Athlete House

Athlete House’s logo advertises “Unconventional Training” and their list of offerings—Ninja obstacle training? Battle ropes? Krav Maga?—would attest to that. But my throwing stars would have to remain concealed; I’d come to the recently opened East Setauket gym for the MetCon program.

MetCon, short for metabolic conditioning, is a series of high-intensity, fast-paced exercises performed in rapid succession. This pushes cardiovascular limits and kicks the metabolism into overdrive, burning fat and calories up to 72-hours after a workout while building lean, strong muscle. It sounded suuuper easy.

Owner Brian Geiser said AH grew from his dissatisfaction with gyms like CrossFit that overprescribe complex and intense exercises without the correct conditioning or attention to safe, proper form. “You’ve got people doing Olympic-style lifts who haven’t even used weights before. That’s not safe.” Geiser is a certified CrossFit instructor and personal trainer, he knows of what he speaks. He recruited Ann Marie Saccurato, a three-time World Boxing Council champion with a litany of national strength and conditioning certifications, to help develop an intense, yet safe, progressive training philosophy.

Saccurato was introduced to me as “the heart and soul” of the operation, a somewhat ironically self-prescribed title she wears proudly and inhabits well. She exuded intensity, enthusiasm and aptitude immediately.

As participants filtered in we gathered for warmups. It was an inclusive group (the “pride” as it’s called at AH) of both genders aged 30 to 40 (plus one pre-teen female gymnast who I could immediately tell was going to kick all our asses). We started with a set of squats to get the blood going and loosen the legs, and things warmed the hell up quickly.

We next took to the floor for what could only be described as a one-hand- raised sit-up to standup that worked an abdominal muscle I had long forgotten about. The key to this move was the heel slam, which propels you upward. “I’m already sweating,” said the woman beside me. I huffed in agreement. Saccurato pointed out the young gymnast and said, “By the way, this girl is kicking all your asses!” Damn it. I knew it!

We got to our feet for a round of woodchoppers and then dropped back to the floor for a series of twisting plank variations. I tried touching my elbow to my opposite knee and almost fell over. Almost. (Take that, tween gymnast!)

Sufficiently warmed now, our attention was directed to a whiteboard centered on the wall. Listed there were five stations dedicated to different exercises. We were to perform 3 to 5 sets of each motion for 6 to 15 reps per set. We were given one minute for each station.
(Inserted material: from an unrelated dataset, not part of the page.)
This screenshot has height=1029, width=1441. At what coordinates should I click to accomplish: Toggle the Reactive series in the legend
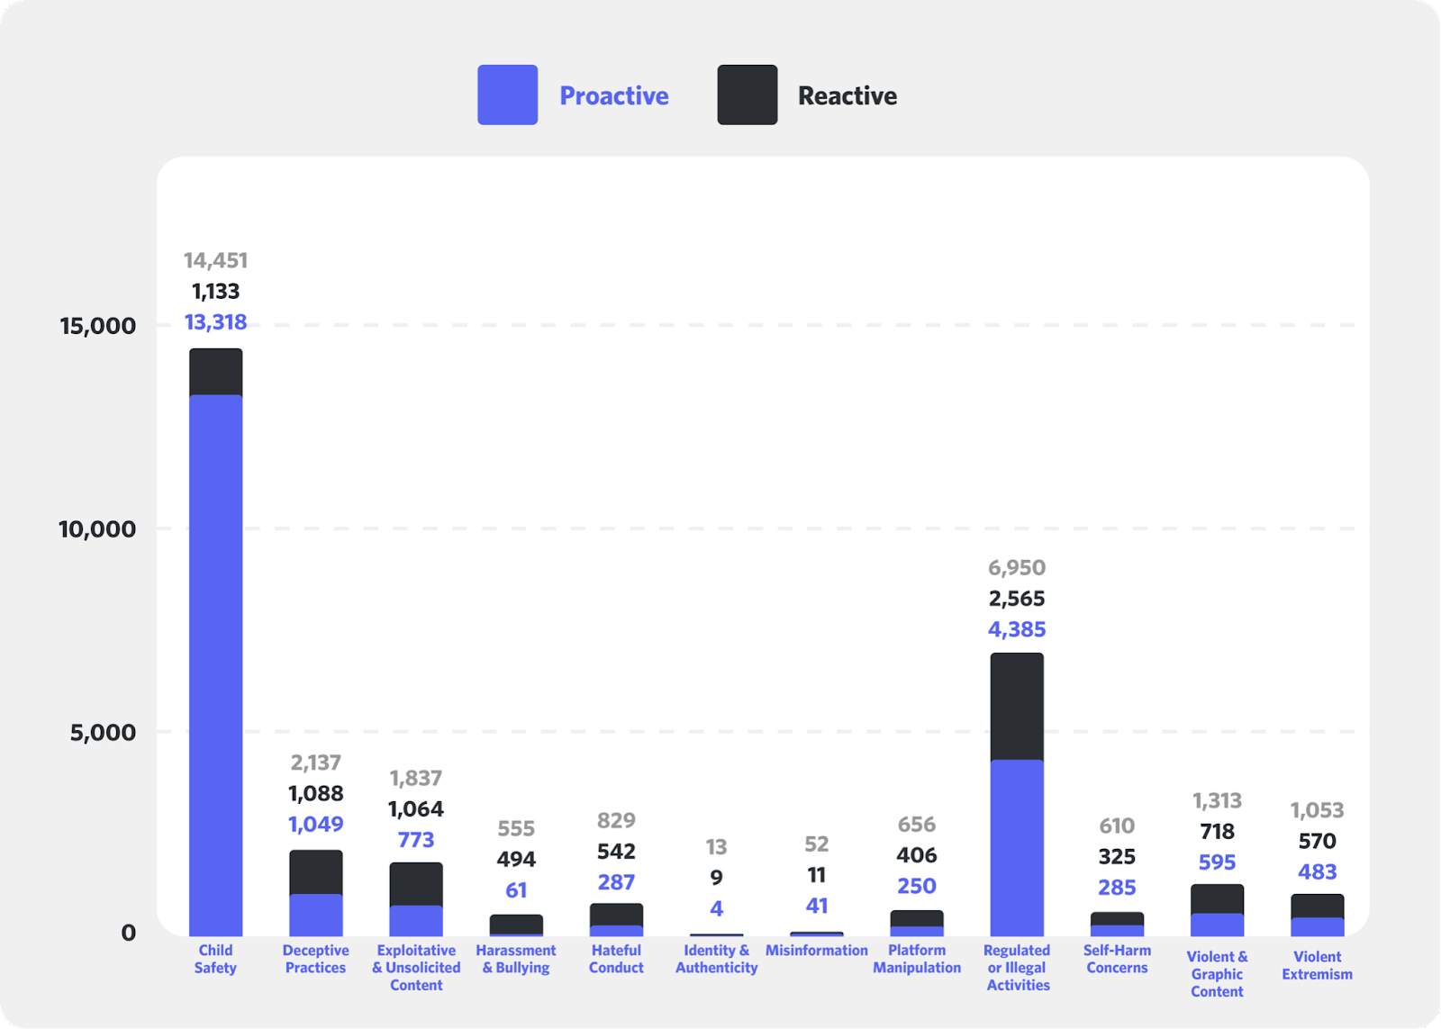point(847,95)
We partnered up and picked a starting point; in my case, the accelerated run. Placing a resistance band around my waist—the other end was wrapped around a metal beam behind me—I waited for the countdown. At the word “go” I ran as far as the band would stretch, about 10 feet, backpedaled and then repeated the process. On a few runs Saccurato stood just out of reach urging me forward and challenging me to drive her back. I succeeded only once, eliciting a “Whoa, nice!”

The minute up, we scrambled to the next station. Saccurato kindly pointed out that the list was to be followed from top down as some of the participants were confused about where to move next. That sorted, we quickly hammered through the remaining stations which included ab crunches, squats, medicine-ball pushups and rope climbs. The sweat was pumping now.

The pride rested as Saccurato explained our next trial: tabatas. This is a high-intensity routine featuring 20 seconds of balls-to-the-wall activity followed by a 10 second rest. This torture continues for eight sets over four minutes total. We were assigned 2 tabatas (8 minutes) covering 16 different exercises.

Well, I should say “they” not “we” because “I” was about to faint…or throw up, and I didn’t care which. I was handed a bottled of water and a protein bar by Geiser, which I tabata’ed the hell out of as I watched the group powering through the workout. I rallied in time to attack an addition to the program: body workouts, as in we used our partner’s body to work out.

“Your body is the gym” Saccurato spouted to the pride, as I proceeded to use her propped up head and shoulders as a base for four sets of pushups. We laughed at the ridiculous- ness of the situation, but that was an intense exercise for both sides. The workout ended with us sprinting forwards and backwards, our partners pushing back to provide resistance.

Spent, Saccurato announced that we had all worked so hard that we got an extra reward. “Who wants to push a truck!” she incited enthusiastically. Everyone joined and the pride cheered as we individually moved a silver F150 across the parking lot.